The first stage proper of Sonic Adventure is Emerald Coast, a lush beach paradise with the usual range of less paradisiacal spikes and mechanical enemies. There is one part where Sonic ends up running along a pier towards the camera while a massive whale leaps along destroying it behind him. You don’t have to do much beyond hold the control stick in one direction, but it’s an awesome, adrenaline-filled moment which makes turning Sonic into a 3D game seem the most natural and obvious thing in the world.
By Sonic 3, almost the only way in which Sega were improving on the Sonic formula was by making the setpieces more spectacular. In 3D, they can take that much further – Sonic rushing along on a snowboard! Sonic making huge leaps between launchpads! Sonic running along narrow paths in the sky as they twist and loop dizzyingly! It’s also possible to make them more interactive than a lot of the fanciest bits in Sonic 2 and Sonic 3 – more like the original, iconic Sonic loop-the-loop where you remained largely in control. It can be frustrating when you fail through doing something which seems logical based on the current view that proves not to be what the game wants you to do, but Sonic Adventure is at its best when running wild with speed and possibility.
That’s not the only way that Sonic Adventure expands on the picture of Sonic offered by the first three games, though. Some stages have other excellent new ideas — getting a Chaos Emerald in the casino by collecting enough rings to physically fill up the room and climb up to it is a particularly clever highlight. And the action stages are only a part of what the game’s adventure has to offer. Those stages can only be accessed after doing other necessary things around its hub worlds, often finding keys and placing them in matching slots, with plenty of opportunity for story cut-scenes along the way. Plus each stage is far from a one-off piece. You can play them three times as Sonic with increasingly difficult different goals, and you can also play them another three times each with different characters once you have met them. Sonic Adventure is not just an adventure but a series of different adventures joined together and jutting out in different directions.
The hubs are not exactly seamless. Spread out across multiple screens, there are some painful loading times. It’s sometimes all too apparent that this is a very ambitious game put together against a harsh deadline of the console launch. At one point, while I was walking next to the wall in search of an alley where a key had appeared, Sonic clipped straight through the scenery and died for no reason. There is a bit early in the game which flat out tells you that the camera is going to be erratic and that you shouldn’t worry about it, which is an interesting alternative to actually fixing it. If I hadn’t looked at a guide to help out with what I was meant to do to open up the next stage at some points, I might have given up in frustration rather soon. That side of the game is not a big success.
The story cutscenes are high grade cheese at best, and presumably had a part to play in the subset of players taking against Sonic’s extended cast from around this point. I wouldn’t call the scenes particularly egregious against the general game standard though — the acting is terrible but they convey information and a bit of humour and don’t go on for too long. If it wasn’t for having to see virtually the same scene again when you reach the same point of a different character’s adventure, and having no option to skip them even then, I wouldn’t have ranked them as a low point.

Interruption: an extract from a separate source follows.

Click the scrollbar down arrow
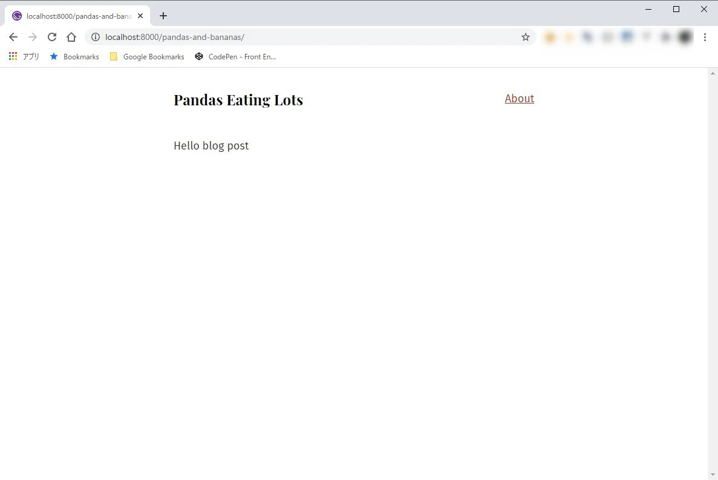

As it is, the repetition grates there but works excellently elsewhere. The levels are too enjoyable to only want to play once, and Sonic Adventure’s approach is a great way of making the most of the branching but ultimately linear nature of Sonic levels that has been present since the beginning. And different characters give different spins that give even more to do. Taking Tails and trying to find flying shortcuts to beat Sonic to the goal, or taking Amy and making use of a big hammer to clear a path for escape, is a great way to think again about the different dimensions present in a level. It’s a different model of exploration to Super Mario 64’s more open-ended one, but it makes getting to know a place rewarding in a similar way. Ultimately, Sonic Adventure shows a good new way to expand on the speed and spectacle that it carries forward. Even if it shows several bad ones too along the way.